The assessment of kidney function and detection of acute kidney injury (AKI) remain cumbersome. On the one hand, because of limited accuracy of established tests: The most widely used methods are creatinine based, which lack in sensitivity, as creatinine is not purely filtrated by the kidney and rises relatively late after onset of AKI. On the other hand, because of labor-intensiveness: Gold standard inulin clearance and comparable methods involve intravenous compound infusion, blood sampling at several time points, and have error-sensitive determination methods. In recent years, several biomarkers have been put forward (e.g., NGAL, KIM-1, TIMP-2*IGFBP-7), but clinical implementation is limited up to now.
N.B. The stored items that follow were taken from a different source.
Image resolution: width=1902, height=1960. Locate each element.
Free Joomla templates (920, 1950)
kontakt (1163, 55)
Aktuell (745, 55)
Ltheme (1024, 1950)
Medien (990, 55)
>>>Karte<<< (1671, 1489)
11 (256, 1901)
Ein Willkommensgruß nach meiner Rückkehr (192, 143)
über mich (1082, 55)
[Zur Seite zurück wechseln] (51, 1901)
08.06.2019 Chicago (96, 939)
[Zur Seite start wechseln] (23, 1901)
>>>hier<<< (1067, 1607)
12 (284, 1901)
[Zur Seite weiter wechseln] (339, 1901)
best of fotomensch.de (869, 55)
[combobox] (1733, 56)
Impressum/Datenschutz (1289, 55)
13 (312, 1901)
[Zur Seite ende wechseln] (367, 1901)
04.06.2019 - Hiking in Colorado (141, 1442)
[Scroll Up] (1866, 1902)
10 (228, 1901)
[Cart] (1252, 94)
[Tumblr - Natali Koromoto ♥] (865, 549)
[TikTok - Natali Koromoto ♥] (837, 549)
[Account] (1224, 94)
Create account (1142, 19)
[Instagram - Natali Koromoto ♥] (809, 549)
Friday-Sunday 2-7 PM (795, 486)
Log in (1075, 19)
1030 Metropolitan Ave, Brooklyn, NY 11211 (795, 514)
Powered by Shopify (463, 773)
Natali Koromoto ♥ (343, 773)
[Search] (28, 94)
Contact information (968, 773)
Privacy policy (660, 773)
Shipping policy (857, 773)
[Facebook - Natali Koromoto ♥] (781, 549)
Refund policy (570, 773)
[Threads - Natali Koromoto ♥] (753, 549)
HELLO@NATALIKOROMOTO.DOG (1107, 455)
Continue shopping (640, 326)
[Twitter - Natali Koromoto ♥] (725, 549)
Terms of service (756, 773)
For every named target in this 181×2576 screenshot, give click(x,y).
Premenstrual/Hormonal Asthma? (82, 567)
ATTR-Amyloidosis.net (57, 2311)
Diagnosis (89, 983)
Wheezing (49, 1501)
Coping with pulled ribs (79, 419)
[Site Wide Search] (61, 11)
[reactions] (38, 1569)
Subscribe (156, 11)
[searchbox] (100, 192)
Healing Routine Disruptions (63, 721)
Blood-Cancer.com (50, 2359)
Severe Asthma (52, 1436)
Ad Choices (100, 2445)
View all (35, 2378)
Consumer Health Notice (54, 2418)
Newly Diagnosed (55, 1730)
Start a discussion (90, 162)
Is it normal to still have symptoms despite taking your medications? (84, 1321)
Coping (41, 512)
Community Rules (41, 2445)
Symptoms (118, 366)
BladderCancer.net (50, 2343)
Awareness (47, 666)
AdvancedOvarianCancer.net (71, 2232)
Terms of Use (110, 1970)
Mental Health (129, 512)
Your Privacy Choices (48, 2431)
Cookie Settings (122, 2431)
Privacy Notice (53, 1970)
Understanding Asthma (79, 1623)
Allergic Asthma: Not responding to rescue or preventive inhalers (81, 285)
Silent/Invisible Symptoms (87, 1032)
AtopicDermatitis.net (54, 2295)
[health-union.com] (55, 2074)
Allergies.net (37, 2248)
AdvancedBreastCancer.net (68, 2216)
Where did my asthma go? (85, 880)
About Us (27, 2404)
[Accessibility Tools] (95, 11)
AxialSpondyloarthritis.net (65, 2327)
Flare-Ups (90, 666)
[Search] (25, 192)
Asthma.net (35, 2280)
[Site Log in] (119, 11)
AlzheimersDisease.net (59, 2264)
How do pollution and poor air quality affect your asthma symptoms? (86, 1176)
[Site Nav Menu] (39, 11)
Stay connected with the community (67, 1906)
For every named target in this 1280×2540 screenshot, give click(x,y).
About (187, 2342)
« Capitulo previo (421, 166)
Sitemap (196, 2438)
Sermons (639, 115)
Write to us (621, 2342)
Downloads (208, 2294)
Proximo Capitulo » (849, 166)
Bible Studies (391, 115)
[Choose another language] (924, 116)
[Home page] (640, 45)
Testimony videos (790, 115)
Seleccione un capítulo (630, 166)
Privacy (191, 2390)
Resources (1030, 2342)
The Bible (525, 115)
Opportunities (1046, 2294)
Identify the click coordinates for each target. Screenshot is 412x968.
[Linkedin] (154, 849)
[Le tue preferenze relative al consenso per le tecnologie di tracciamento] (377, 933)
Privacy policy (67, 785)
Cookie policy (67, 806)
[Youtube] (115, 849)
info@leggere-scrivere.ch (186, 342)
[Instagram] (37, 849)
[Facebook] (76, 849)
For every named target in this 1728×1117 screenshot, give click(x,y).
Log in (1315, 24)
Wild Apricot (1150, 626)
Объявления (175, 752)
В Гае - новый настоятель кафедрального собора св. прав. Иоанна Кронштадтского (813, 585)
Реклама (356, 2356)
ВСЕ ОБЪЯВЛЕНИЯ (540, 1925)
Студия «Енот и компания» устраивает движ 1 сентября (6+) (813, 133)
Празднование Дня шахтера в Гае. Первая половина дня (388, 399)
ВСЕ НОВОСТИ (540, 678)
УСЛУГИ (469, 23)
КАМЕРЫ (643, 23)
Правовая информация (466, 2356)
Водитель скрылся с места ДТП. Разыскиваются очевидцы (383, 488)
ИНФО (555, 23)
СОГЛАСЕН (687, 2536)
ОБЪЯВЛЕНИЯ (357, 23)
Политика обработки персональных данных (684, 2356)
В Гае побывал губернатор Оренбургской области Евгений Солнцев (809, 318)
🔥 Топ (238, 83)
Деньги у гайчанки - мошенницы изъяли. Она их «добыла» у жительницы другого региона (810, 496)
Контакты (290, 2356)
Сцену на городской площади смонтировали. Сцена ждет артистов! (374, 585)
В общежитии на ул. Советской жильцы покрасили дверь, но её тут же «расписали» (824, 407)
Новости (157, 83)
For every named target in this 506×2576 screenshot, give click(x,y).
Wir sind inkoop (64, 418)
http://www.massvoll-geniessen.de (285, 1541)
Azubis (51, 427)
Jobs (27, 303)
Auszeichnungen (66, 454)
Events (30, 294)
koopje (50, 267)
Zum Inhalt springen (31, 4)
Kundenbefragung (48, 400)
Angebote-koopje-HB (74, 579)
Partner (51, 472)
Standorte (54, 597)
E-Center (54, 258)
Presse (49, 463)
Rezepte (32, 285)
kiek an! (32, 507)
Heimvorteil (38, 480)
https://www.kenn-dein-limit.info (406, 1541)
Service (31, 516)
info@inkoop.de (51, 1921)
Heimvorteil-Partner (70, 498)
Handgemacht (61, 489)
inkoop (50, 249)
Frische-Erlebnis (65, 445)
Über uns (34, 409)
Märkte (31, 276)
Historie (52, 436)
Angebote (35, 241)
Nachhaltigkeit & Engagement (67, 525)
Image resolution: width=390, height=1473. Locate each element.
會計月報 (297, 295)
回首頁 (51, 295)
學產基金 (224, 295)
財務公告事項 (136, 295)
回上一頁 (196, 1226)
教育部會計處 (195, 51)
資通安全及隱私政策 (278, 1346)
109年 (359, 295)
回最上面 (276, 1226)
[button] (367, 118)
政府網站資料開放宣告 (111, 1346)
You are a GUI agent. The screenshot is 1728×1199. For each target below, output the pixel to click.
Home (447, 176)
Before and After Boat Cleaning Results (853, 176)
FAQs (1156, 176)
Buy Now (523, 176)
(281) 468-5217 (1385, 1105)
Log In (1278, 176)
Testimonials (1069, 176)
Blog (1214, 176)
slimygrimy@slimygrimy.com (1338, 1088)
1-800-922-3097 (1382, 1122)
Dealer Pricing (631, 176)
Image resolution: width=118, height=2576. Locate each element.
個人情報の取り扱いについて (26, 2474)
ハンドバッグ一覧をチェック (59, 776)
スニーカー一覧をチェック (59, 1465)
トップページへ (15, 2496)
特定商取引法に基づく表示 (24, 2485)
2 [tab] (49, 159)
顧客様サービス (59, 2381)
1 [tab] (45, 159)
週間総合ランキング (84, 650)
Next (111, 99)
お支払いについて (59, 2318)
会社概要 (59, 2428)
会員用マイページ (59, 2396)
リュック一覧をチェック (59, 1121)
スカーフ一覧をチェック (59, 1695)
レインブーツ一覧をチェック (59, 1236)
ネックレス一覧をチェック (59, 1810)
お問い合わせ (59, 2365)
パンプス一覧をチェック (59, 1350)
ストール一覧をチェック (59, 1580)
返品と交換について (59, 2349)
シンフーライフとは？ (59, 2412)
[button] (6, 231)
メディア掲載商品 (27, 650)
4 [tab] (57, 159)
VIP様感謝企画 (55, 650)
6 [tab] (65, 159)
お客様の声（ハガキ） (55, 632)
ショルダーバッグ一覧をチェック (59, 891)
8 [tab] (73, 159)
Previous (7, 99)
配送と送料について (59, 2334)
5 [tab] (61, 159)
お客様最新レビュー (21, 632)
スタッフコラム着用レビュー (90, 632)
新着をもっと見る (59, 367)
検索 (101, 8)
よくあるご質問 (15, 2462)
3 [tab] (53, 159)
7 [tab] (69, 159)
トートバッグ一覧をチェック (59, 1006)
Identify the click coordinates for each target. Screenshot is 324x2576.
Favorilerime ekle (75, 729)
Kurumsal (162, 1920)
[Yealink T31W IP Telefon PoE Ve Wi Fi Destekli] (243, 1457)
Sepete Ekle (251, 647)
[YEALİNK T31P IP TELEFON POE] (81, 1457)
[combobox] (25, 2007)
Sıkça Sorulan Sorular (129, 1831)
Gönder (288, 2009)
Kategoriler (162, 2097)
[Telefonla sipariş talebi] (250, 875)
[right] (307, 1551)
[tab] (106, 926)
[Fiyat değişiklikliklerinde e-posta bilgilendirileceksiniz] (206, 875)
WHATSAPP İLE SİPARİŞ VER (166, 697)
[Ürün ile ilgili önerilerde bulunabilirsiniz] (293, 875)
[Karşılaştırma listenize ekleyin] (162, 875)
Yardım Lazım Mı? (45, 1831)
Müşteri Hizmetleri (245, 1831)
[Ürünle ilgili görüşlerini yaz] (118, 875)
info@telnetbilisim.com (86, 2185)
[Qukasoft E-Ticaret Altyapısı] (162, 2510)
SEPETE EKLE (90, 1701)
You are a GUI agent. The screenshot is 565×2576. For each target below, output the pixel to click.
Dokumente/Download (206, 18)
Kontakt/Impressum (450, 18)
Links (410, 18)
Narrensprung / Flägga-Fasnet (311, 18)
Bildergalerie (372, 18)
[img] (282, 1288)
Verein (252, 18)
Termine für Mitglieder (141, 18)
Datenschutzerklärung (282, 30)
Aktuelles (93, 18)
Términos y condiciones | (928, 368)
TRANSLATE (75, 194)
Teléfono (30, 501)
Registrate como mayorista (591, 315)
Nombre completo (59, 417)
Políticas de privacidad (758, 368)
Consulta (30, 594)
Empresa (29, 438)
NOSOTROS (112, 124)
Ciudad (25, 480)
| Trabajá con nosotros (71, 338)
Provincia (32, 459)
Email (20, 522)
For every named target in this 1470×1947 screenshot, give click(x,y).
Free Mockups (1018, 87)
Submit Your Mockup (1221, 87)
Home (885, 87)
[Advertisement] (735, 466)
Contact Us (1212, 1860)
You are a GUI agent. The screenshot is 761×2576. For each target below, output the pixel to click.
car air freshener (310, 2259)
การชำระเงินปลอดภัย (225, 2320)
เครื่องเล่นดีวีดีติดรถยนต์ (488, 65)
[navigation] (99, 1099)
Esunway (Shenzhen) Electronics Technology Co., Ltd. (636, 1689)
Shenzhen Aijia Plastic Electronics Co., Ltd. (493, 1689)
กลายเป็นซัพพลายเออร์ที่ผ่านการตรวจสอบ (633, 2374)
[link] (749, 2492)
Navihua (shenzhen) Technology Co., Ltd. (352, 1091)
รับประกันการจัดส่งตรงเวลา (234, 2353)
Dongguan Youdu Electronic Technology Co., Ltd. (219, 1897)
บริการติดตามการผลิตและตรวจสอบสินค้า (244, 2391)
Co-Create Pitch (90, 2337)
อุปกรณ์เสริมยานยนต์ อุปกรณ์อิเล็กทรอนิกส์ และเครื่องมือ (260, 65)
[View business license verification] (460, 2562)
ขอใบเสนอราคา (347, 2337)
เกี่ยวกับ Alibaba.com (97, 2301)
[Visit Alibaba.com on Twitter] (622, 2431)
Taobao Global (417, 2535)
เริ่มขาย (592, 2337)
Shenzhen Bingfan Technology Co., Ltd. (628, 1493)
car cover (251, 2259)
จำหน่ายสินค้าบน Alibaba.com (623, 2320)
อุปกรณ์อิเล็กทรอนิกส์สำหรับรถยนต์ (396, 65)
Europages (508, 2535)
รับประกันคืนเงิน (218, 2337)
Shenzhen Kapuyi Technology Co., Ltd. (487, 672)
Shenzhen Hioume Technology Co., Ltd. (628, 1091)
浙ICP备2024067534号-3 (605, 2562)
Proenkephalin (PENK) represents a new candidate to determine kidney function. This peptide is cleaved from the precursor peptide preproenkephalin A alongside enkephalins (endogenous opioids) and is filtrated in the glomerulus. PENK plasma concentration appears to accurately represent glomerular filtration rate in patients diagnosed with sepsis or cardiac diseases. Moreover, increased PENK concentration is found to be associated with longer-term outcome concerning AKI and cardiac diseases. Lastly, the predominant receptor of enkephalins, the δ-opioid receptor, is expressed with the highest density in the kidney, suggesting that enkephalins could also exert a direct effect on kidney function.
In this review, we present an overview of enkephalins and the assessment of kidney function using this possible new functional biomarker PENK and compare it with established and novel biomarkers.